▸ **Exercise prompt**
Every single record below is to be reproduced exactly.

▸ **Supplied data**
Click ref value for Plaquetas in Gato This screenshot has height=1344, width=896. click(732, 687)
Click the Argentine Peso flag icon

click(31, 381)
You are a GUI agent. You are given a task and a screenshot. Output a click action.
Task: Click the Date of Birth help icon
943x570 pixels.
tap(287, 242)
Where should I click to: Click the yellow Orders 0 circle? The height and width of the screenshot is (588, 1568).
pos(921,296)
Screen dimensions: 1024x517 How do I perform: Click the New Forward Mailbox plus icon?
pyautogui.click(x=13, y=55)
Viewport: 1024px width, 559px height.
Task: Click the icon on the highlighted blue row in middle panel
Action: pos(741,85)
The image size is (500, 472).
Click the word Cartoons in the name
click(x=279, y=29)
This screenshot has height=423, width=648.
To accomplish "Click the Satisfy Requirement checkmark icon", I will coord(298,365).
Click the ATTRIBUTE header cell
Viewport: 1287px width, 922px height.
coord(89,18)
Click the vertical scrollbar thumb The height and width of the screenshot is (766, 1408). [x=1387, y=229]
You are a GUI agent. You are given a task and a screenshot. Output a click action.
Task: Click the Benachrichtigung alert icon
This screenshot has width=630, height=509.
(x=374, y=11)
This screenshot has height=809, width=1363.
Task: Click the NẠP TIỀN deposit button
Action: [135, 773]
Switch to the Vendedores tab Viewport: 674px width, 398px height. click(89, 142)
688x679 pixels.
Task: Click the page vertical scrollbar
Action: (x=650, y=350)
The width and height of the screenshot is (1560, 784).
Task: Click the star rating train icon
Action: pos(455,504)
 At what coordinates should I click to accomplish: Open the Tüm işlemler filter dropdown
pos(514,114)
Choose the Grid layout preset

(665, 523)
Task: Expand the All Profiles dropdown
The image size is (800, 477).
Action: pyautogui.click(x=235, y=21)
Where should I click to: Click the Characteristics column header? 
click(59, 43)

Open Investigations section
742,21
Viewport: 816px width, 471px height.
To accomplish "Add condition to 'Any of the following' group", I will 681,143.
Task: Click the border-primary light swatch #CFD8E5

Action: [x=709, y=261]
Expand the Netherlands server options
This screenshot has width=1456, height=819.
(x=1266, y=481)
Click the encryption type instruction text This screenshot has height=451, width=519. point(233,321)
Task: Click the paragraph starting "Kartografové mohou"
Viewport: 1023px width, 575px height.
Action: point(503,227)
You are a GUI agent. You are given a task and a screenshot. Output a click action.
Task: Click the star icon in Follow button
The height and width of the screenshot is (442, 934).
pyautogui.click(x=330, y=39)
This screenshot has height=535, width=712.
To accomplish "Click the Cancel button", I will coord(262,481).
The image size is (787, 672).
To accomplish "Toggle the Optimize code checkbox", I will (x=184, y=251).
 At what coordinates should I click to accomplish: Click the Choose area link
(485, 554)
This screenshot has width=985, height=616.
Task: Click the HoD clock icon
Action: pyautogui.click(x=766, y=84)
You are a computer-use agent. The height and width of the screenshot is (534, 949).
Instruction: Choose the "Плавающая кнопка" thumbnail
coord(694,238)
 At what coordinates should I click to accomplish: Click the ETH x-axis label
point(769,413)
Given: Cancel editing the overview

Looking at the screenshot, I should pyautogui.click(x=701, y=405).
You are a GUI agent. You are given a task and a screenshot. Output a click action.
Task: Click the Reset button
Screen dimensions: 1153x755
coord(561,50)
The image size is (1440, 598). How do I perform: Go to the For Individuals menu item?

▸ **Finished task**
Click ref value for Plaquetas in Gato This screenshot has height=1344, width=896. click(732, 687)
Click the Argentine Peso flag icon

click(31, 381)
You are a GUI agent. You are given a task and a screenshot. Output a click action.
Task: Click the Date of Birth help icon
943x570 pixels.
tap(287, 242)
Where should I click to: Click the yellow Orders 0 circle? The height and width of the screenshot is (588, 1568).
pos(921,296)
Screen dimensions: 1024x517 How do I perform: Click the New Forward Mailbox plus icon?
pyautogui.click(x=13, y=55)
Viewport: 1024px width, 559px height.
Task: Click the icon on the highlighted blue row in middle panel
Action: pos(741,85)
The image size is (500, 472).
Click the word Cartoons in the name
click(x=279, y=29)
This screenshot has height=423, width=648.
To accomplish "Click the Satisfy Requirement checkmark icon", I will coord(298,365).
Click the ATTRIBUTE header cell
Viewport: 1287px width, 922px height.
coord(89,18)
Click the vertical scrollbar thumb The height and width of the screenshot is (766, 1408). [x=1387, y=229]
You are a GUI agent. You are given a task and a screenshot. Output a click action.
Task: Click the Benachrichtigung alert icon
This screenshot has width=630, height=509.
(x=374, y=11)
This screenshot has height=809, width=1363.
Task: Click the NẠP TIỀN deposit button
Action: [135, 773]
Switch to the Vendedores tab Viewport: 674px width, 398px height. click(89, 142)
688x679 pixels.
Task: Click the page vertical scrollbar
Action: (x=650, y=350)
The width and height of the screenshot is (1560, 784).
Task: Click the star rating train icon
Action: pos(455,504)
 At what coordinates should I click to accomplish: Open the Tüm işlemler filter dropdown
pos(514,114)
Choose the Grid layout preset

(665, 523)
Task: Expand the All Profiles dropdown
The image size is (800, 477).
Action: pyautogui.click(x=235, y=21)
Where should I click to: Click the Characteristics column header? 
click(59, 43)

Open Investigations section
742,21
Viewport: 816px width, 471px height.
To accomplish "Add condition to 'Any of the following' group", I will 681,143.
Task: Click the border-primary light swatch #CFD8E5

Action: [x=709, y=261]
Expand the Netherlands server options
This screenshot has width=1456, height=819.
(x=1266, y=481)
Click the encryption type instruction text This screenshot has height=451, width=519. point(233,321)
Task: Click the paragraph starting "Kartografové mohou"
Viewport: 1023px width, 575px height.
Action: point(503,227)
You are a GUI agent. You are given a task and a screenshot. Output a click action.
Task: Click the star icon in Follow button
The height and width of the screenshot is (442, 934).
pyautogui.click(x=330, y=39)
This screenshot has height=535, width=712.
To accomplish "Click the Cancel button", I will coord(262,481).
The image size is (787, 672).
To accomplish "Toggle the Optimize code checkbox", I will (x=184, y=251).
 At what coordinates should I click to accomplish: Click the Choose area link
(485, 554)
This screenshot has width=985, height=616.
Task: Click the HoD clock icon
Action: pyautogui.click(x=766, y=84)
You are a computer-use agent. The height and width of the screenshot is (534, 949).
Instruction: Choose the "Плавающая кнопка" thumbnail
coord(694,238)
 At what coordinates should I click to accomplish: Click the ETH x-axis label
point(769,413)
Given: Cancel editing the overview

Looking at the screenshot, I should pyautogui.click(x=701, y=405).
You are a GUI agent. You are given a task and a screenshot. Output a click action.
Task: Click the Reset button
Screen dimensions: 1153x755
coord(561,50)
The image size is (1440, 598). How do I perform: Go to the For Individuals menu item?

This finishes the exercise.